Apparently I reviewed the previous version of this book four years ago but have no real memory of it. Did you ever have a dream which was vividly realistic yet somehow slightly askew from reality? Obviously there is no antimemetics division, nor could anyone write a book about it. If they did, their mind would instantly be liquefied and their mere existence would be purged.
So, why is there a new version of the book out and is it worth reading again?
As the copyright page says:
Earlier versions of this material were previously published in serial form on the scp wiki under Creative Commons 3.0, and subsequently self-published by the author in ebook and paperback format. The work has been substantively revised and updated since.
As the FAQ makes clear, getting a "proper" publisher to put money into a CC project is unlikely. So many of the original elements have been rewritten and reworked. The writing, plotting, and characters have all been substantially improved. The ending, in particular, has become something quite special.
The story itself is still recursively memetic and a metacommentary on itself. The bug-eyed-monsters are mindbending and the good guys are all morally compromised. The concepts are gorgeously impossible and the pacing is exciting.
There's simply nothing like it.
The eBook is mostly well formatted. Excellent use of monospace fonts for reports, there are accessible redactions where suitable, and the images all have alt text. Weirdly, one "monster" is named వ - a character which failed to render correctly on my eBook. That gave it a rather sinister appearance! The ghosting of eInk made it look like there were faint words behind the various redactions which was delightfully spooky. An excellent book and a satisfying update.
However, it is worth noting that ███████ this book will ██████████ ██████████ ██████████████ and could lead to ████ █████████████ ██████████████. Although the retailer won't accept refunds on any book stained with █████████ █████████████████ ████ or ████ ██████████, it is possible to summon ██████ ████████████████████ ████████████ ███ ████ ███████████ in an emergency.
8 thoughts on “Book Review: There Is No Antimemetics Division by qntm”
"But if we have learned nothing else, we have learned this: humans can walk away from, and forget, anything.”
One of my two notes from reading the first edition.
I’m intrigued by your comments on the improvements, but wondering if that means reading v1 before v2.
| Reply to original comment on bsky.app
@Edent I listened to the audioobook of this recently, I liked it. Reminded me of reading Philip K Dick's stuff.
| Reply to original comment on boing.world
@Edent They did the obfuscated sections with pink noise and similar audio fuzzing. 🙂
| Reply to original comment on boing.world
@Edent I'm reading this right now, and it absolutely does get into your dreams like nothing else I've ever read. Incredible.

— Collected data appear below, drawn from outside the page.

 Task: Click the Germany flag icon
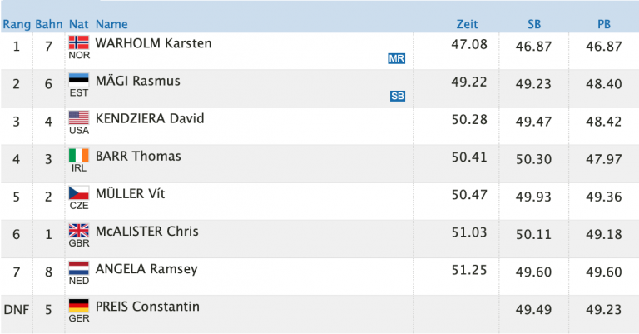click(x=79, y=306)
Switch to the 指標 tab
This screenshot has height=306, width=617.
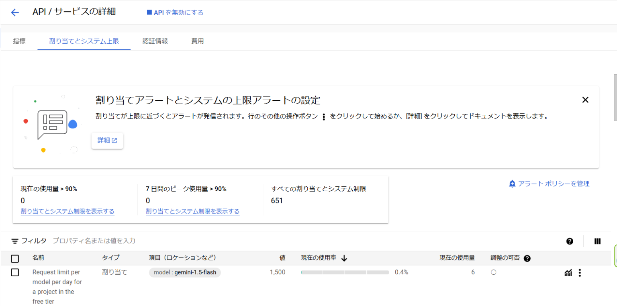point(19,41)
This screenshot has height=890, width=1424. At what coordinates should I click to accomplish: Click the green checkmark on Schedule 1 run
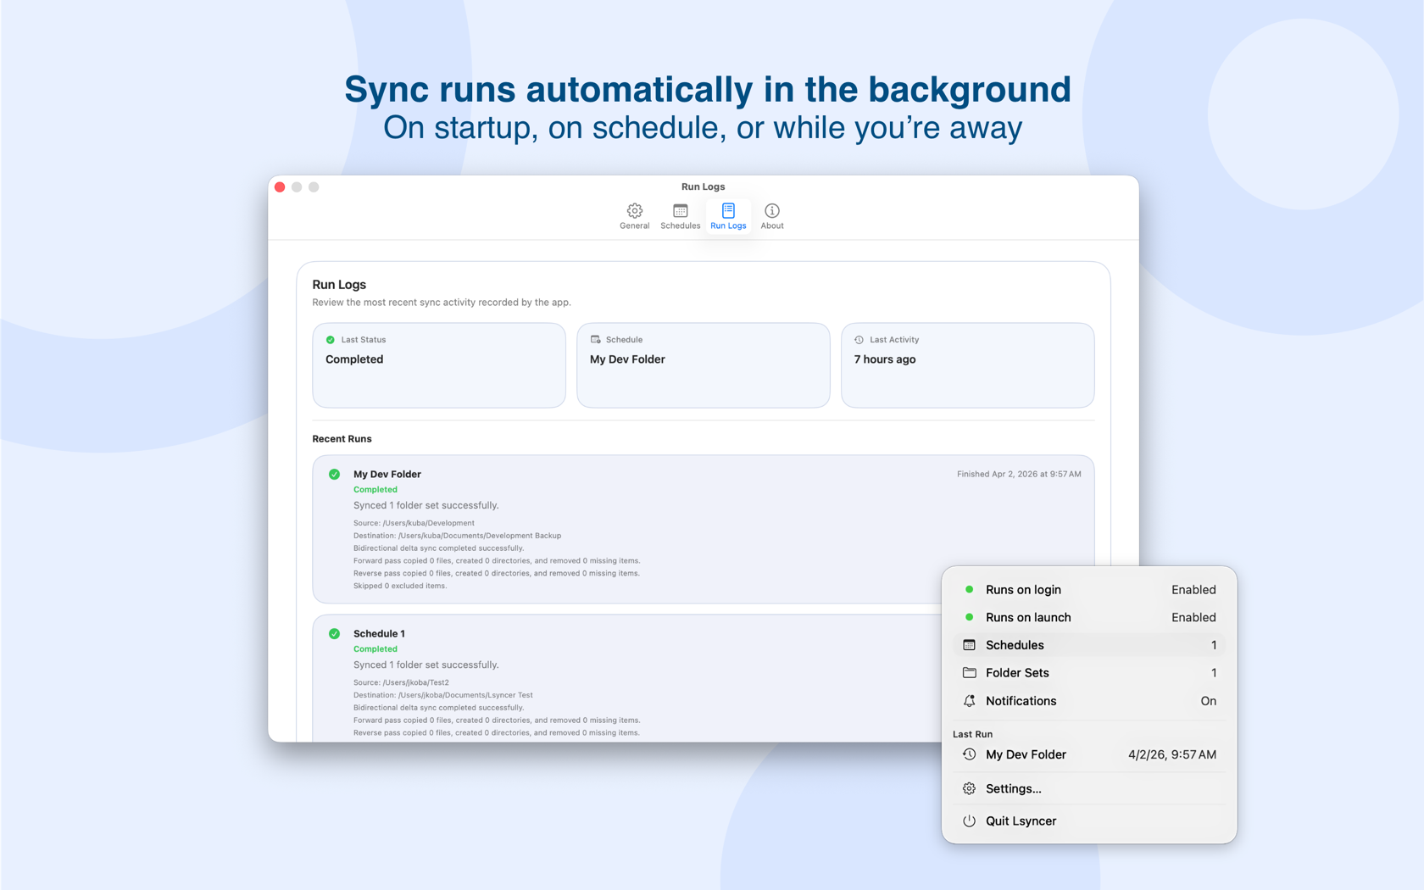(335, 634)
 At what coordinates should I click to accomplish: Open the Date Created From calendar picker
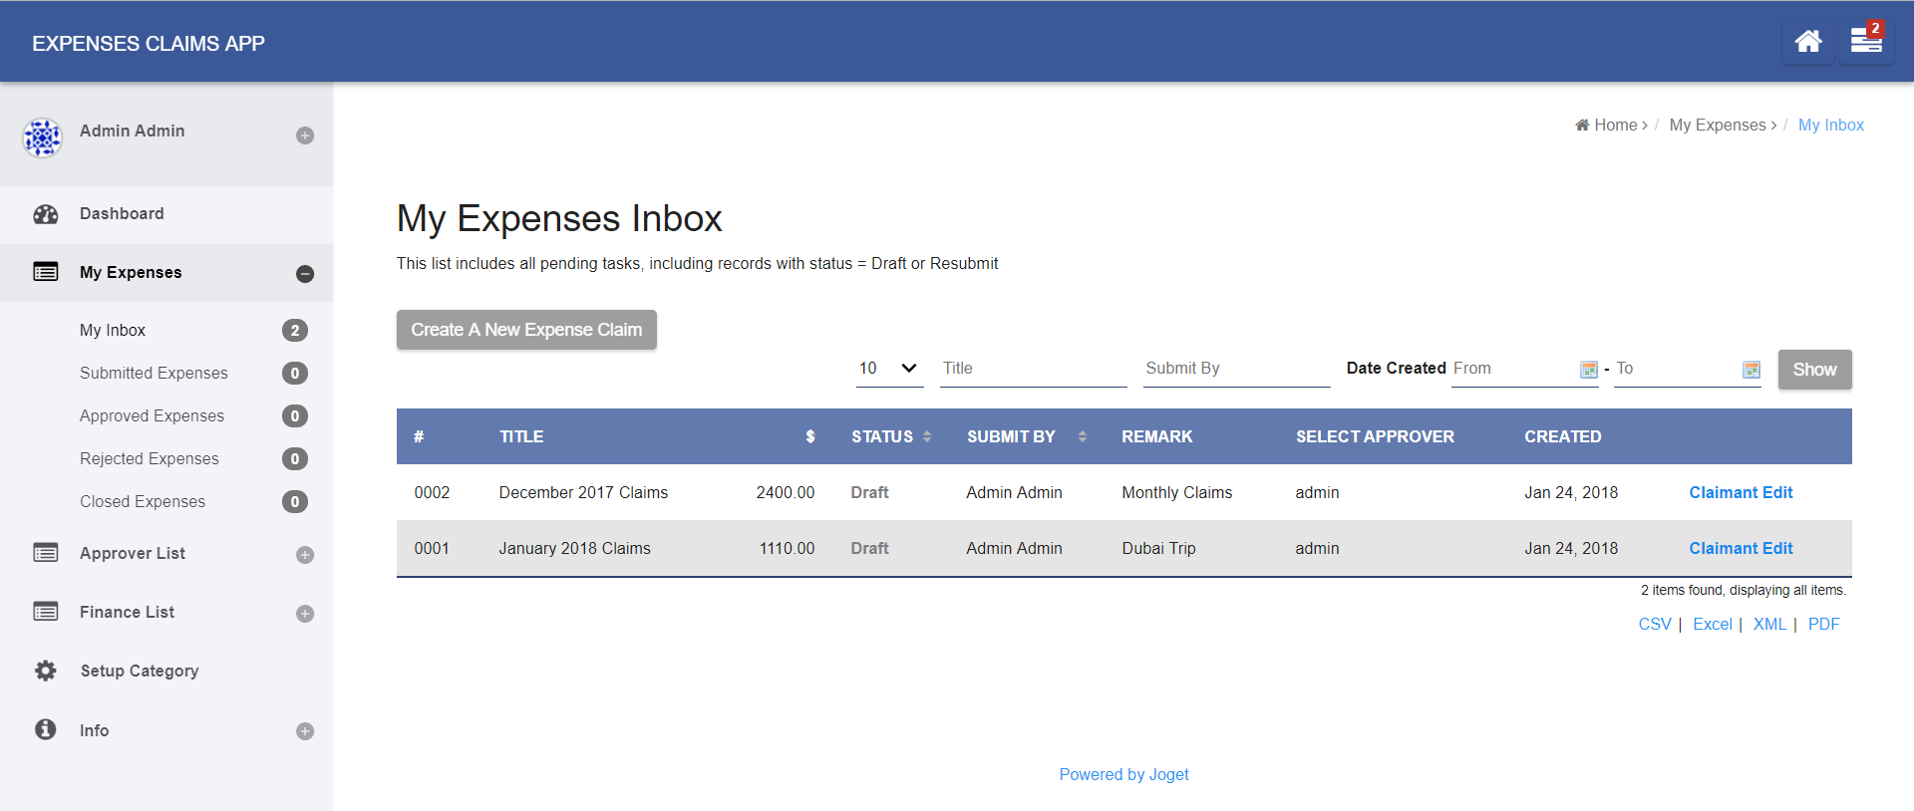[x=1588, y=370]
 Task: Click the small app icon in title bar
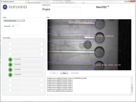tap(2, 2)
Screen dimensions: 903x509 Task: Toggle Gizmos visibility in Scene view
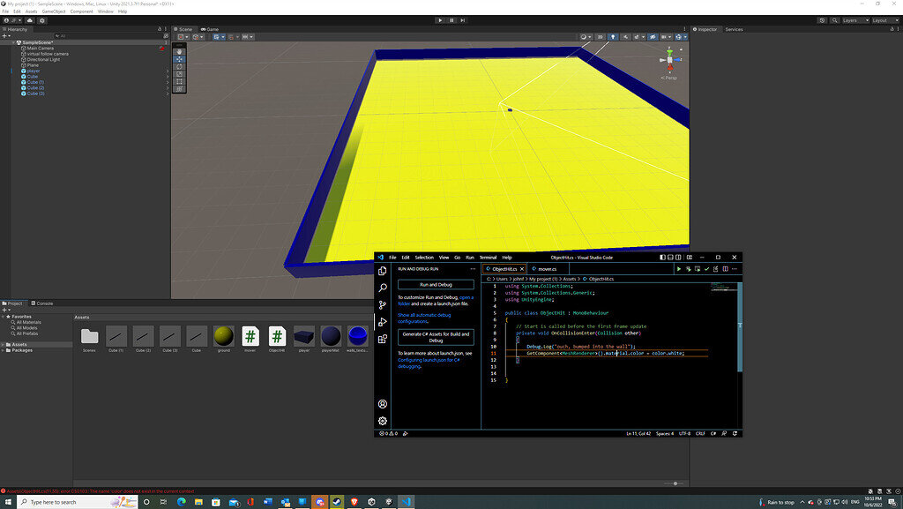(678, 37)
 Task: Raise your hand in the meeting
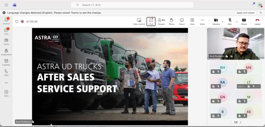click(172, 22)
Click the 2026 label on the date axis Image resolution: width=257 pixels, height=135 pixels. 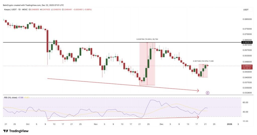point(229,124)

| Reply to original comment on home.ajacks.net
@Edent “Apparently I reviewed the previous version of this book four years ago but have no real memory of it.”
Forgot to take your Class W mnestics, did you?
| Reply to original comment on mastodon.social
@Edent I found out there was a reworked version of it recently and read it almost immediately.
I really really enjoyed it.
I'd read the SCP wiki version long enough ago that I couldn't quite remember what happened next but it all felt very familiar which felt quite fitting.
| Reply to original comment on en.osm.town
It's a great book. Loved it
| Reply to original comment on bsky.app
@Edent oooh glad you posted this. I read the OG version some time ago, looking forward to the new edition. A good warm up for a replay of Control!